Tüm bu belirlemeler ışığında somut olay değerlendirildiğinde; 01.11.2018 günü, saat 20:45 sıralarında dava dışı sürücü … sevk ve idaresindeki … plakalı otomobille ile … caddesini takiben …. istikametine sol şerit üzerinde seyir halinde iten olay mahalline geldiğinde seyir istikametine göre sol taraftaki orta refüjden karşıdan karşıya geçmek üzere kaplamaya giren müteveffa …’a otomobilin ön kısımları ile çarpması,çarpmanın etkisi ile savrulup karşı istikamet yol bölümüne düşen müteveffa yayanın üzerinde karşı istikametten gelen …. sevk ve idaresindeki … plakalı aracın geçmesi sonucu yaya …’ın vefat ettiği,,meydana gelen kazada araç sürücüsü dava dışı …’nın %25,müteveffanın ise %75 oranında kusurlu olduğu,Mahkememizce alınan kusur raporunun kaza tespit tutanağı ve ceza Mahkemesi’nde alınan rapordaki belirlemeler ile uyumlu olup hükme esas alınabilecek nitelikte olduğu,davalı … şirketince yapılan ödemelerin yetersiz olması nedeniyle davacılar tarafından verilen ibranın makbuz hükmünde olduğu,Mahkememizce tekniğine uygun olup yargısal denetime elverişli olduğu belirlenen ve hükme esas alınan aktüerya bilirkişisi raporlarına göre,davacıların açtığı maddi tazminat davasının artırılmış hali ile kabulüne ve destekten yoksun kalmaya ilişkin tazminat miktarının ,kazaya sebebiyet veren araç her ne kadar hususi olsa da ,davalının sigortalısının şirket olması gözönüne alınarak avans faizi ile birlikte davalıdan tahsiline karar verilmesi gerekmiştir.
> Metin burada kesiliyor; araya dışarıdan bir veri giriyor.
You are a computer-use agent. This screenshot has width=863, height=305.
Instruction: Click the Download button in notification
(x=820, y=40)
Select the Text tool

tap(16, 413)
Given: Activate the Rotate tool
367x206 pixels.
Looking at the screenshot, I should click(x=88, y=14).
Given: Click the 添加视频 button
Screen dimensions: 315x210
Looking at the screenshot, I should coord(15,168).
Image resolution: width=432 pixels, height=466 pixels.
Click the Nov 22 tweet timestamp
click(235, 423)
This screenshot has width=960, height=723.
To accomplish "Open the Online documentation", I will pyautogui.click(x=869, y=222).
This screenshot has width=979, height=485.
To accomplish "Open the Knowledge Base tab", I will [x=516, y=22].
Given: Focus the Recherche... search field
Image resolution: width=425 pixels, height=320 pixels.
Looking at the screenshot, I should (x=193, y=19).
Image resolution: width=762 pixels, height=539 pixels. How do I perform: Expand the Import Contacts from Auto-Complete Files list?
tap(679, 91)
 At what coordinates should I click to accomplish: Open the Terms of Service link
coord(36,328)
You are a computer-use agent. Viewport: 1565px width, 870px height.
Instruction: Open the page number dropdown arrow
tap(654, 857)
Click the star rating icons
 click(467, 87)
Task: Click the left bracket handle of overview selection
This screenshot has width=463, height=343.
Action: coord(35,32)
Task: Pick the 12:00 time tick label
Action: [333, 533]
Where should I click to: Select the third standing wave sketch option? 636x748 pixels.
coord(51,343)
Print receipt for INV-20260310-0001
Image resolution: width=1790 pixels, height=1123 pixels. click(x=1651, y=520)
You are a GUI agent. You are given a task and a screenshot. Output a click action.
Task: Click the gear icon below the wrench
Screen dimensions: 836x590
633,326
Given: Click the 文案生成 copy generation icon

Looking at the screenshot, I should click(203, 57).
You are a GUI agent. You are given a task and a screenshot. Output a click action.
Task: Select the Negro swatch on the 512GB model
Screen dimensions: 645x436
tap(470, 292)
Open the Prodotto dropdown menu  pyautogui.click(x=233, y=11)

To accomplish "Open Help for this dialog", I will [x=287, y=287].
Manevi tazminat zenginleşme aracı olmamakla beraber, bu yöndeki talep hakkındaki hüküm kurulurken olay sebebiyle duyulan acı ve elemin kısmen de olsa giderilmesi amaçlanmalı ve bu sebeple tarafların sosyal ve ekonomik durumları ile birlikte olayın meydana geliş şekli de göz önünde tutularak, hak ve nesafet kuralları çerçevesinde bir sonuca varılmalıdır. Zira, 4721 sayılı Türk Medeni Kanunu’nun 4. maddesinde, kanunun takdir hakkı verdiği hallerde hâkimin hak ve nesafete göre hükmedeceği öngörülmüştür.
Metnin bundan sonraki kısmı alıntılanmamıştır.